Notably, we found that SSI-B scores decrease with age, suggesting that younger individuals are exposed to the most weight-related stigmatization experiences. This finding aligns with recent research from a cross-sectional survey of adults with obesity, which demonstrated that individuals with severe obesity before the age of 18 years were nearly three times more likely to report severe experiences of weight stigma compared to those who developed severe obesity later in life ( > 18 years of age) [24]. Similarly to their findings, we found that “Having a doctor recommend a diet, even if did not come in to discuss weight loss”’ was the most common stigmatizing experience among the three groups [24]. Other study among university students in nursing and social work careers in the U.S. and Turkey reported similar patterns, in which younger students had worse scores [29, 30]. Furthermore, the OBESTIGMA study in Spain, recruiting over 1200 participants, with a mean age of 33.3 years, reported that younger participants had more frequent stigmatizing experiences [11]. This highlights the heightened vulnerability of younger individuals to weight stigma and shows that our society, whether in Europe or the U.S., still lacks an inclusive environment for people with obesity. These findings support the incorporation of obesity and stigma in the curriculum, not only for medical or health-related students, but also in the general population, and at early ages. We advocate for professional societies, patient advocacy groups, and society to incorporate these findings into future educational programs. Obesity stigma can lead to poor communication and inadequate care for individuals with obesity, ultimately affecting their health outcomes and willingness to seek treatment [26, 27].

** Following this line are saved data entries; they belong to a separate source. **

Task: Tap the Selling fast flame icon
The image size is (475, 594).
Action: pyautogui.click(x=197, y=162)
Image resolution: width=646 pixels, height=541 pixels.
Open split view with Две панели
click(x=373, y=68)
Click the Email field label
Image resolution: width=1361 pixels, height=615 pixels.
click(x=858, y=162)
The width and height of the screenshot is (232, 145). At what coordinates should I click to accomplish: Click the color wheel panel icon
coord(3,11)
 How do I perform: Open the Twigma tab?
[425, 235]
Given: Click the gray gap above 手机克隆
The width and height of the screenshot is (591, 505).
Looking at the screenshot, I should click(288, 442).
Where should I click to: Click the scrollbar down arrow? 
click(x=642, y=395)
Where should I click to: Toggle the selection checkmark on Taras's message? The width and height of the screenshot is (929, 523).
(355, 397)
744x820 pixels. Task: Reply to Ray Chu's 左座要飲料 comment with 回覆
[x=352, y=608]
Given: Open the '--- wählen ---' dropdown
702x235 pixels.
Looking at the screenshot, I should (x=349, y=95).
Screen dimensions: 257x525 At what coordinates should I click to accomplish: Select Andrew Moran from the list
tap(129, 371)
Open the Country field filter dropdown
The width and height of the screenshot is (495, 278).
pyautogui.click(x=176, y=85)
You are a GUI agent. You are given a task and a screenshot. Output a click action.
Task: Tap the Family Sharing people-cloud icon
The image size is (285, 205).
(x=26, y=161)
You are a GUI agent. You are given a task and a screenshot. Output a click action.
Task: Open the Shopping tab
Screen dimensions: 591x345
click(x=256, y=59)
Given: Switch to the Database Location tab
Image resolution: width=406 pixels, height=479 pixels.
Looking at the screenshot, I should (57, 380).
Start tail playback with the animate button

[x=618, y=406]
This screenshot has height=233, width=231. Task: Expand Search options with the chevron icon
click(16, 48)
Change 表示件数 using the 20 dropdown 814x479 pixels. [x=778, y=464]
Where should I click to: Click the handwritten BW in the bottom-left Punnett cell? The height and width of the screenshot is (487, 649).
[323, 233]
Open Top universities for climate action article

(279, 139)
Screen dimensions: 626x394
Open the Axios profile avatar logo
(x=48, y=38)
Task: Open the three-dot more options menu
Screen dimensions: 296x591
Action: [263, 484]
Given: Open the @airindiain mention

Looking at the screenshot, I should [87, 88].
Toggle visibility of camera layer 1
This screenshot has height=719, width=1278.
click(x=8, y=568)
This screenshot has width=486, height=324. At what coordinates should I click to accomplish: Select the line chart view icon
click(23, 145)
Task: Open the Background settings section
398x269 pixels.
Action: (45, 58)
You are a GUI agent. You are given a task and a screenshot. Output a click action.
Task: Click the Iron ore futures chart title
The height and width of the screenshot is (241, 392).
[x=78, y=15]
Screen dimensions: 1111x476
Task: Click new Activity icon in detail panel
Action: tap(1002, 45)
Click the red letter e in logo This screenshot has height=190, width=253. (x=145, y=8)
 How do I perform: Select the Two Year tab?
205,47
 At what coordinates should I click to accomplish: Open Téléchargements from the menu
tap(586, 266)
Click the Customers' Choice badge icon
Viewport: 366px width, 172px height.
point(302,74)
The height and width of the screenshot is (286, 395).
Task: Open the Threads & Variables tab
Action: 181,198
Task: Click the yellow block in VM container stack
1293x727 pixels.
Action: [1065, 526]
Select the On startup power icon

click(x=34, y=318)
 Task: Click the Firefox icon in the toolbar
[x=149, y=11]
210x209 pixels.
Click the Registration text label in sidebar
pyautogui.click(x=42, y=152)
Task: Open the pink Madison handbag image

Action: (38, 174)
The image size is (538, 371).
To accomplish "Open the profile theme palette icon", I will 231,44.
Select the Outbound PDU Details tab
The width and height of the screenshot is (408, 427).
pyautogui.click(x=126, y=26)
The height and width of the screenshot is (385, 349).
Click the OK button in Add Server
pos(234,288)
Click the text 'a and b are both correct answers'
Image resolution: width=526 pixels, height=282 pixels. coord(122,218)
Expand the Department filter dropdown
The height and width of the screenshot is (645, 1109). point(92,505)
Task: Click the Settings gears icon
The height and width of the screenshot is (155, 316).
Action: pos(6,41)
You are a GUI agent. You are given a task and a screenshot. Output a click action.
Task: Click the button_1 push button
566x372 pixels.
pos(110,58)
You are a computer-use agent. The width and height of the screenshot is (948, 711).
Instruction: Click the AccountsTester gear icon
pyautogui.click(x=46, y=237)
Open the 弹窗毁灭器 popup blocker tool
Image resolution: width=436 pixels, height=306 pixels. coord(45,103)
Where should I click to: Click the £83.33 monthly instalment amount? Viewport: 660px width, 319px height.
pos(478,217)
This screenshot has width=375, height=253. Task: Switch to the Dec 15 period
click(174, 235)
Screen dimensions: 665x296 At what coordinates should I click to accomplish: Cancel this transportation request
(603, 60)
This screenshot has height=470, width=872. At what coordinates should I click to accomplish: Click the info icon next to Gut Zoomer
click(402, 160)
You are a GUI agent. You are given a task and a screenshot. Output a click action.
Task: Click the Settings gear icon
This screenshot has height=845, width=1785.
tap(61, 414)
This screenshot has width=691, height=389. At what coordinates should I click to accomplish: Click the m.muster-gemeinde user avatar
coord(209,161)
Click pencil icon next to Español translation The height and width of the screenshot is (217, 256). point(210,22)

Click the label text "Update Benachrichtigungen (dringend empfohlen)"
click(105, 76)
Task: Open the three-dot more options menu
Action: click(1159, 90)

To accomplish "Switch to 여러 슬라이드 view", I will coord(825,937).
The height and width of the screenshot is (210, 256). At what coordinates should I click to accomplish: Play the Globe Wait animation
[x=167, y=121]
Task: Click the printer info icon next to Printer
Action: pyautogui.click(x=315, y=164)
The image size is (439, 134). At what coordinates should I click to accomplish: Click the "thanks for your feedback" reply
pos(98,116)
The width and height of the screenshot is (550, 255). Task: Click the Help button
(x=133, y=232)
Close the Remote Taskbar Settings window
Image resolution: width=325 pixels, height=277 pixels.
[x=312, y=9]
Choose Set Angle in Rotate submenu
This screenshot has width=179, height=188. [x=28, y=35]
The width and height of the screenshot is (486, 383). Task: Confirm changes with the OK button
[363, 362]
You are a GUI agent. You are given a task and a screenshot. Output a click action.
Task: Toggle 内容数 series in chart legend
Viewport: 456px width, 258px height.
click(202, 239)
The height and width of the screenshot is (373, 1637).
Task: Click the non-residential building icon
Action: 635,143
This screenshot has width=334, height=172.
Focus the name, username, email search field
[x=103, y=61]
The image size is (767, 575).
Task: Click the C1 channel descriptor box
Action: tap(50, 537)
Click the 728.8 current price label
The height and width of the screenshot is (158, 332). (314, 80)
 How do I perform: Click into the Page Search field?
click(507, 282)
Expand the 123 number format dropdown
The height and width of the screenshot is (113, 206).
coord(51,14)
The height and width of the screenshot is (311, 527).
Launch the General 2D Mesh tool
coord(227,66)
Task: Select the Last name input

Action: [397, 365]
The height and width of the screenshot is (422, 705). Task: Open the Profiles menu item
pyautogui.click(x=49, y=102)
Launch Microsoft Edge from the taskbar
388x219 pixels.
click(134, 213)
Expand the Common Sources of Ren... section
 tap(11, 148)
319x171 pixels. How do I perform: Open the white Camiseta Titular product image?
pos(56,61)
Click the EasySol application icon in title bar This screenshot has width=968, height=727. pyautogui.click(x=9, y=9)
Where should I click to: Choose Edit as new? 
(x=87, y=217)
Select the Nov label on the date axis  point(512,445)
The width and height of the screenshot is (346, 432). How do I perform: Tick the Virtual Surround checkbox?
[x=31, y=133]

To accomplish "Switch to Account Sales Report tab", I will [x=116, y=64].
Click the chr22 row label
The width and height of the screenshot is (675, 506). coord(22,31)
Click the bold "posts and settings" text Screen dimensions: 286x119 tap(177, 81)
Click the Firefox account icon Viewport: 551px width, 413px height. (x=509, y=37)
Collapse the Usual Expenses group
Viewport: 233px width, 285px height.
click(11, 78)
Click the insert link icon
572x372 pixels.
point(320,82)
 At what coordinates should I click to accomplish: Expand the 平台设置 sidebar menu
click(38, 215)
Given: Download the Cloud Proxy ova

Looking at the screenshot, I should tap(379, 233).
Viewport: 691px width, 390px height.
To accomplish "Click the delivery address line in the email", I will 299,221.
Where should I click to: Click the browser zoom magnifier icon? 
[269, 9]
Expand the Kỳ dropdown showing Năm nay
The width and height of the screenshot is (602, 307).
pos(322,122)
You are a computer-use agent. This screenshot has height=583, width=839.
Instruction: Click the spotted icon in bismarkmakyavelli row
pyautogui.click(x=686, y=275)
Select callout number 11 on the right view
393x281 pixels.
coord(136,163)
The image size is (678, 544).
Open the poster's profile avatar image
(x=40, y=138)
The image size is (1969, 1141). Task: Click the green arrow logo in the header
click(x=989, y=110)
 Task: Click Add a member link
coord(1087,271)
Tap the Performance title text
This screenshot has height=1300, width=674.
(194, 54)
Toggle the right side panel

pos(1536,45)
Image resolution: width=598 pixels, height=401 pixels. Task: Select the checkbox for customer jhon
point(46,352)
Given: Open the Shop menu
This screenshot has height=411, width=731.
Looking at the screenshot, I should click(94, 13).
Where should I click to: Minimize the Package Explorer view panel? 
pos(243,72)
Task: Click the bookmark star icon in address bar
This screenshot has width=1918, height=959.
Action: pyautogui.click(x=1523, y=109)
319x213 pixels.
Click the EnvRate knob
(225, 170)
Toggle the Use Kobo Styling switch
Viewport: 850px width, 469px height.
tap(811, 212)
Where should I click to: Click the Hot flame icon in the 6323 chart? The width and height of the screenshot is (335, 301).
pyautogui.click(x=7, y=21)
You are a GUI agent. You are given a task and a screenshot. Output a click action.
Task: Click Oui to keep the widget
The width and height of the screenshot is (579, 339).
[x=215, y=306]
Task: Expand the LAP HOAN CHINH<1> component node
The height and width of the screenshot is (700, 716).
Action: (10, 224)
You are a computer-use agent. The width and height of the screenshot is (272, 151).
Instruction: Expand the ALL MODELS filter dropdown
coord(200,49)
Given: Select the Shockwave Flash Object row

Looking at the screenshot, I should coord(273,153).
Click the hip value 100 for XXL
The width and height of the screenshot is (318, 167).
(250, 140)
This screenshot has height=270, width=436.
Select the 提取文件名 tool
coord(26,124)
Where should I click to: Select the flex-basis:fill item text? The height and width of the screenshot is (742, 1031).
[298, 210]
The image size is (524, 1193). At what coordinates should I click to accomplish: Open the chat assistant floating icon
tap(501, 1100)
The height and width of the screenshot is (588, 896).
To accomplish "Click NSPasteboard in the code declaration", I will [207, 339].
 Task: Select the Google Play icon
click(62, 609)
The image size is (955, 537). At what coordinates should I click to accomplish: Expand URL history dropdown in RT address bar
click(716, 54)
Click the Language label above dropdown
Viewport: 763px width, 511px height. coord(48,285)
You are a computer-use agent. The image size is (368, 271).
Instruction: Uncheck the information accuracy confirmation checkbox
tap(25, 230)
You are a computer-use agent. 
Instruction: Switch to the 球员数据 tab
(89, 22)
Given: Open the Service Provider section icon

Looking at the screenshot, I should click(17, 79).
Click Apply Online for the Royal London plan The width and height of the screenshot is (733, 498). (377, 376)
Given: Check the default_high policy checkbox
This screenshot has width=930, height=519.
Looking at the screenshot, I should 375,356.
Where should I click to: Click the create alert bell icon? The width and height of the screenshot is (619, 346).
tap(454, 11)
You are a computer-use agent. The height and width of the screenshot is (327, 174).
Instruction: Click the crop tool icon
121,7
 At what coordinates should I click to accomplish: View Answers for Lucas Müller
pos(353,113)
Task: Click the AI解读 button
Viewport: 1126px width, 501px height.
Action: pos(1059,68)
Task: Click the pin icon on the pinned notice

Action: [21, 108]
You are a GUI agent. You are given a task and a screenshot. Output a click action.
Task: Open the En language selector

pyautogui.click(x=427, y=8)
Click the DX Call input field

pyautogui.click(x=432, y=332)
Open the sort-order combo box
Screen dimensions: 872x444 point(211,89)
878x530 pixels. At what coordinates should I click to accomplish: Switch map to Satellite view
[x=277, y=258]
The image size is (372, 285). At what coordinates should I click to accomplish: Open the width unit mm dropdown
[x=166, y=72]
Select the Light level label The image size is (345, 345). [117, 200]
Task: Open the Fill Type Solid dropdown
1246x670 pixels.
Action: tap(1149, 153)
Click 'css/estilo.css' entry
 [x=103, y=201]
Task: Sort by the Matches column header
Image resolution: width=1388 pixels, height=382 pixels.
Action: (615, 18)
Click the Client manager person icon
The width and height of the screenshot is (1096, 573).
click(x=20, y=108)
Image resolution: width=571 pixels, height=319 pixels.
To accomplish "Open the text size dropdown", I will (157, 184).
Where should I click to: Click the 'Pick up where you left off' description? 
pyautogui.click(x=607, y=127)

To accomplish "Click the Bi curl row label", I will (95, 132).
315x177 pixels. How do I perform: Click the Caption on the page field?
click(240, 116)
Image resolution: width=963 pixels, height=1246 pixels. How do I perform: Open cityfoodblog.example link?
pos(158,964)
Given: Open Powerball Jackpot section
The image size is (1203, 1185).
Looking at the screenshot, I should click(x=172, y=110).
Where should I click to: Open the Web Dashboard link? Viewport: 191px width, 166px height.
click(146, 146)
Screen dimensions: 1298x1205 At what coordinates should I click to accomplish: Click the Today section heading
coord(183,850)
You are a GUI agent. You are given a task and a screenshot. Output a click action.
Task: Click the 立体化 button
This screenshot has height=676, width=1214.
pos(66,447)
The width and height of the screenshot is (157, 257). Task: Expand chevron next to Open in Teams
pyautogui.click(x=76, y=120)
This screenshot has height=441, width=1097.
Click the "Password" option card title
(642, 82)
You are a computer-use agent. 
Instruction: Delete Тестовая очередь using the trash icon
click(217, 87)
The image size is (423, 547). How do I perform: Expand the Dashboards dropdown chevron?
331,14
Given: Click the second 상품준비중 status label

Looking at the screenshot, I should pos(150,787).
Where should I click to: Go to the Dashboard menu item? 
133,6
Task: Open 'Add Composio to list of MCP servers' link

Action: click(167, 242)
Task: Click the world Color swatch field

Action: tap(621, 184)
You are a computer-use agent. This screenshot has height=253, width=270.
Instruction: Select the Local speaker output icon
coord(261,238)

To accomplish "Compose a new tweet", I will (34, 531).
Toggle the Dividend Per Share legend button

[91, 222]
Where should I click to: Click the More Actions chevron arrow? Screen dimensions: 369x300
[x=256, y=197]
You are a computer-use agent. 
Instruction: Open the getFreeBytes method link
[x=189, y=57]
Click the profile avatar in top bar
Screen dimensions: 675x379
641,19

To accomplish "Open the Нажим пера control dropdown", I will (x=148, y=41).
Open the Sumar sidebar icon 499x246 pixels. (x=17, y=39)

The strengths of this study include a diverse patient population from two large metropolitan areas, inclusion of a diverse ethnic population, the use of multiple surveys, and the exploration of the relationship between obesity and sociodemographic variables. However, the study has a few limitations, including a smaller sample size compared to similar studies in other countries [11]. The small sample size may limit generalizability to the U.S. population. We used BMI to define obesity, which has inherent limitations. Several experts and professional societies have advocated using metrics to diagnose, stage, and manage obesity beyond BMI, including validating metrics such as waist-to-height ratio, body composition studies, and clinical/complications [18]. Although our study actively recruited participants from three specific racial/ethnic groups with balanced representation, we recognize that our Florida-based sampling, where Hispanic/Latino populations constitute a larger demographic proportion than in many other U.S. regions, may not accurately reflect the racial/ethnic distribution of the general U.S. population. This geographical concentration potentially limits the generalizability of our findings to the broader national context despite our efforts to minimize selection bias. In the future, it would be interesting to repeat our approach while incorporating other variables that more reliably address excess adiposity associated with obesity. Additionally, due to the observational nature of the study, associations cannot be interpreted as causal relationships. Lastly, the reliance on self-reported data introduces the potential for recall or social desirability bias.